The Turkish telecoms authority TIB says it has taken an "administrative measure" against YouTube. No other details were specified.
This comes a week after TIB blocked access to microblogging site Twitter.
DETAILS TO FOLLOW
As we noted here, Turkish Prime Minister Erdogan had blocked Twitter access to his nation ahead of what was rumored to be a "spectacular" leak before this weekend's elections. Then this morning, amid a mad scramble, he reportedly (despite the nation's court ruling the bans illegal) blocked YouTube access. However, by the magic of the interwebs, we have the 'leaked' clip and it is clear why he wanted it blocked/banned. As the rough translation explains, it purports to be a conversation between key Turkish military and political leaders discussing what appears to be a false flag attack to launch war with Syria.

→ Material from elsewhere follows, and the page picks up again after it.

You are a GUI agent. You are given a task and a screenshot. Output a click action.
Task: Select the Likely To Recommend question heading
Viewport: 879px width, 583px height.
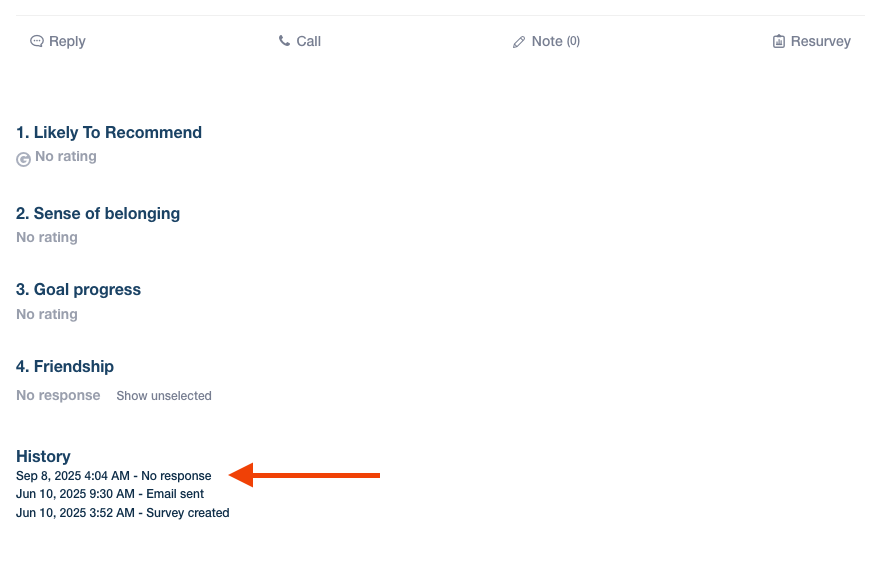pos(109,133)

“I'll make up a cause of war by ordering a missile attack on Turkey.” This leaked conversation is coming back to haunt the highest echelons of the Turkish government as it plans a provocation in Syria, while scrambling to contain social media internally.
The leaked audiotapes that reveal Turkey’s highest ministers staging an anti-Assad military intervention in Syria, have already caused YouTube to be shut down in the country, as well as leading to fevered accusations of treachery and betrayal of Turkey’s political interests – “a declaration of war,” as Turkish Foreign Minister Ahmet Davutoğlu put it.
This is of course after intelligence chief Hakan Fidan suggested seizing the opportunity to secure Turkish intervention in the Syrian conflict - a war that has already claimed 140,000 lives, and counting. In the conversation, Davutoğlu is heard saying that Prime Minister Recep Tayyip Erdoğan sees any attack as an "opportunity" to increase troop presence in Syria, where it has staunchly supported the anti-Assad rebels.